> _Exercise input_:
^^^^^^^^

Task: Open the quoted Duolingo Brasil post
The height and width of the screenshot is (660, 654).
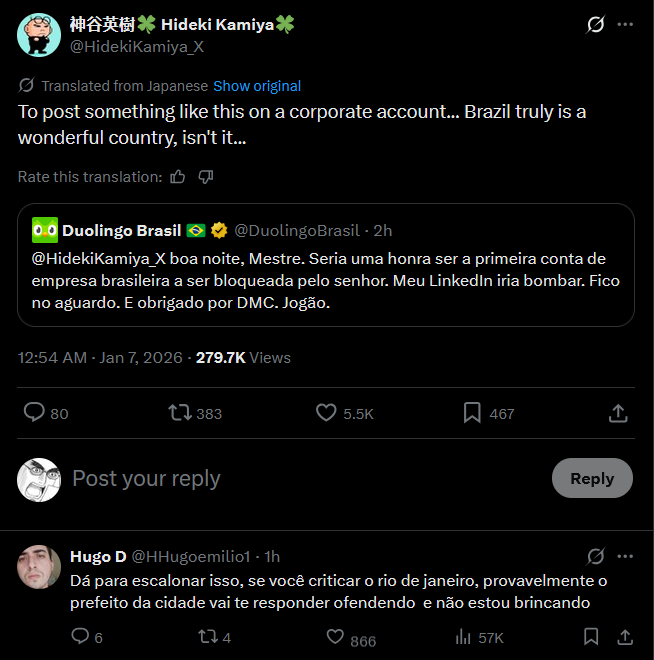Action: 326,265
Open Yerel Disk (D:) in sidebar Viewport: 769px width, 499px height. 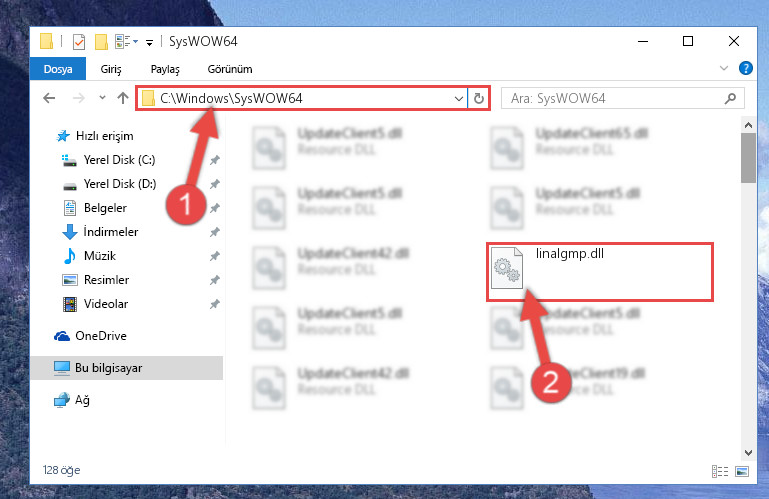[x=120, y=184]
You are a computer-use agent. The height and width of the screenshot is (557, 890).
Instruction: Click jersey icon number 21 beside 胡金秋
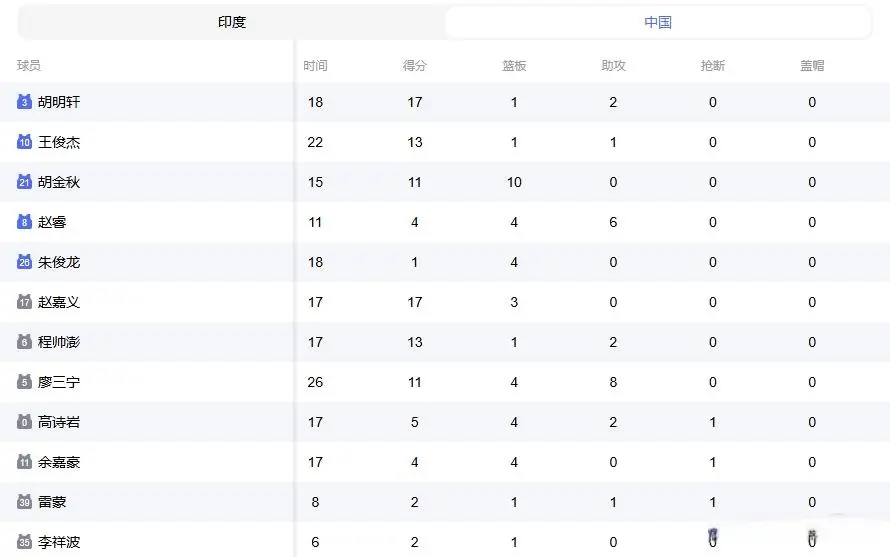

^^^^^^^^

> _Directions for this task_: Where a line contains "You are a computer-use", begin there and set down exactly each line through the end of the data above, omitting any pictures.

> _Response area_:
You are a computer-use agent. The height and width of the screenshot is (557, 890).
Instruction: Click jersey icon number 21 beside 胡金秋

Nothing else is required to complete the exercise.